My conclusions are, the cooled backset:
i) probably contained fermentable sugar due to the low attenuation of the ferments;
ii) may have absorbed wild yeast from the environment which started to feed on that sugar and the dead yeast cells**;
iii) worked in tandem with natural yeast influence from wood vessels, ambient air, and possibly the barley malt in the mash; and
iv) provided some bacterial action to make alcohol,
which in sum achieved the fermentation in question, one which occurred naturally without addition of yeast by the distiller.
Note re image: the image shown above is from this fine early American antique bottle collection site. Image is believed available for educational and historical purposes. All trademarks shown belong to their owners or duly authorized licensees. All feedback welcomed.
*I want to clarify that the distiller I spoke to actually said, the corn must be cooked, the rye may be, and the malt must not be.

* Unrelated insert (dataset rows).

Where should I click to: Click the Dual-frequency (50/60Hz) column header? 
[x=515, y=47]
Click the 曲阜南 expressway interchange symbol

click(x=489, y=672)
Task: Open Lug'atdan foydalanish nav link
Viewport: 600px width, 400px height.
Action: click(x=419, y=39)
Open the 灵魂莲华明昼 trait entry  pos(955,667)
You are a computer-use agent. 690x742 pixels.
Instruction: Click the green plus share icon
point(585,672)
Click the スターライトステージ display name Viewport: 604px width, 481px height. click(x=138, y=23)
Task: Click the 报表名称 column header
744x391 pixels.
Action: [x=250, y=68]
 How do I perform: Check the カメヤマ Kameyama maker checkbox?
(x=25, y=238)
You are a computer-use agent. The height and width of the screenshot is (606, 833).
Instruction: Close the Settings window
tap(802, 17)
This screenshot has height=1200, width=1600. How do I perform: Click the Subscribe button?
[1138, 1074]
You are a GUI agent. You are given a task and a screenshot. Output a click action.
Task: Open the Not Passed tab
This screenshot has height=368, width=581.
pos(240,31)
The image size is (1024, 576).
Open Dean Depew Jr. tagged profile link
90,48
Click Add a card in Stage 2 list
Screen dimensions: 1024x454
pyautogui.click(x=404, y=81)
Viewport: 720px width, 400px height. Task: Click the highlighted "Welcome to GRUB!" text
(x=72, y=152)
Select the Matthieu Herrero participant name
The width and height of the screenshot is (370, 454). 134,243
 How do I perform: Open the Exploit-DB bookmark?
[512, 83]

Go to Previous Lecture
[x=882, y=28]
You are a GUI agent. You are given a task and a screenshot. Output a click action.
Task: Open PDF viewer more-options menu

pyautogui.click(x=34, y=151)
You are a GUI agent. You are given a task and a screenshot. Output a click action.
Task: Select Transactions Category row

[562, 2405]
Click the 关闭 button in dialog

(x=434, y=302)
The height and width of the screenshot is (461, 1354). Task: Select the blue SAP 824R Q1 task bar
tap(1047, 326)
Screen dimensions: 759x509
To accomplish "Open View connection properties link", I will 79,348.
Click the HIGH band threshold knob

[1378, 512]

** A distiller reading these notes commented that if, as the historical literature states, hot slop was used to scald the mash, the heating of the slop to boiling temperatures would kill any yeast activity that had developed, therefore can we view the backset, assuming it had undergone fermentative activity, as an inoculum? Good point. My response would be, first, in the 24-48 hour or more cooling down phase (see C.K. Gallagher and other sources I’ve cited), the temperature would drop enough to permit inoculation by ambient wild yeasts which would feed on the nutrients in the slop. Second, even some modern sources, see e.g., Waymack and Harris’s The Book of Classic American Whiskeys, state that backset is sometimes added to the fermenter. It could not be added hot for this purpose, readers will appreciate. (E.H. Taylor did not do this apparently, but didnt’t need to, one could infer). Also, Gallagher seems to suggest slop was also used after the tubs had started setting to cool them down. Again this must have been stored or at any rate cooled slop. Therefore the point is taken but in light of numerous statements in 1800s literature that backset takes the place of yeast in sour mash distilling, and given the various times in the process it could be added, one of these explanations must I believe explain why backset was viewed, by Taylor and numerous others, as having fermentative power.